It's beside the point that I received this fitting fortune cookie message in a Vietnamese restaurant. This unexpectedly spot-on message startled me into a brief silence. The truth is I was excited about my upcoming trip to Nepal, but it posed a different sort of challenge than previous travels had, particularly that it was more physical and cerebral in nature.
Travel is cerebral. Whether you're surfing, trekking, yoga-retreating or relaxing. Where you go, what you do with your limited time and the attitude you take drive the intensity of this factor. Some people set out specifically, excuse the cliche, to find themselves and discover that they were already found. Others set out to relax and are hit with an unexpected evaluation of one's own life in the process of seeking ignorant bliss.

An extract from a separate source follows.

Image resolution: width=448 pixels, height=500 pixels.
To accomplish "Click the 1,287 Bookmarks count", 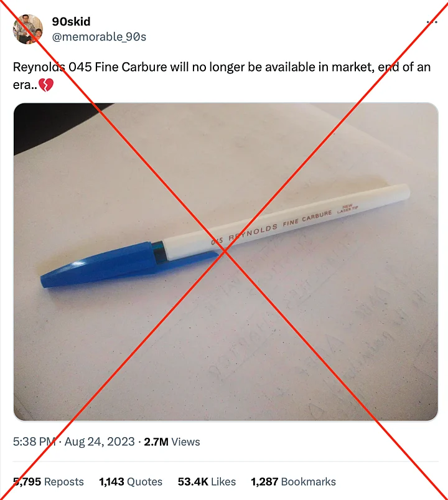I will (x=294, y=481).
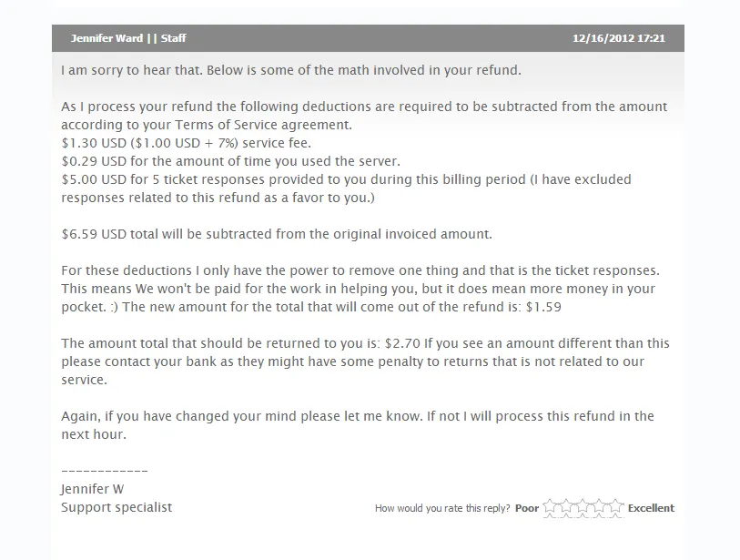Click the 'Support specialist' signature line

[117, 507]
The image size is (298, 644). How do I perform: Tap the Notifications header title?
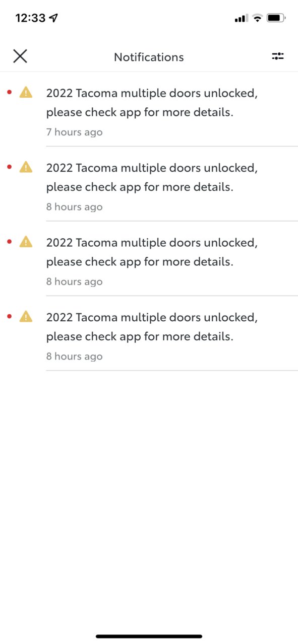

As my fortune teller (cookie) had warned, "prepare". My impending vacation would be a test of my physical endurance, my ability to simplify -- a mental shifting of priorities. I went through the plethora of emotions from the idea to flight booking to planning to packing to destination. In a vain attempt to prepare for the Himalayas, I tried to maintain a regular running routine that incorporated hills and/or stairs. Each time I barely made it to the top of a staircase, out of breath and discouraged, I wondered how I'd fare. Or rather, I came to the realization that there was a wall, a breakdown of sorts, and it was only so far away, waiting for my surrender.
I was almost embarrassed to even admit to friends that I was trying to train (even now I still hold on to "trying to train") because I could almost always hear myself speaking in echoes, like in a bad telephone connection. Halfway through your sentence, you hear yourself saying the first bit and realize how ridiculous you sound. It's startling to hear your own voice and even more so when it sounds something like "Well, I walk to work everyday, so I should be good to climb Everest." Okay, so maybe I exaggerated for effect.
I kept my fortune cookie message in a pocket of a dress that I wear often. It was washed repeatedly and I left it there, as some sort of test, I suppose. Sure enough, each time I put the dress back on and reached into the pocket--which is why I love this dress--there it was, folded neatly, no visibly fading. I began to dislike the choice of words in the message.
Not an "important" or "life-altering" trip. And not a "journey", just a trip. I tried to glean more specificity out of this generic, any-man message and only then did I realize how fully I'd convinced myself that this trip was for me without thinking too much about it.
Then I realized that "exciting", as much as I dislike that word, was precisely the right word in this case. "Exciting" is a descriptor that lacks confidence. If it were a colour, it would be gray or brown--shades produced from combining various primary, more specific, colours. That was how I felt about this quickly approaching trip.
I resolved to let the various emotions combine into what could only be described as daunting excitement.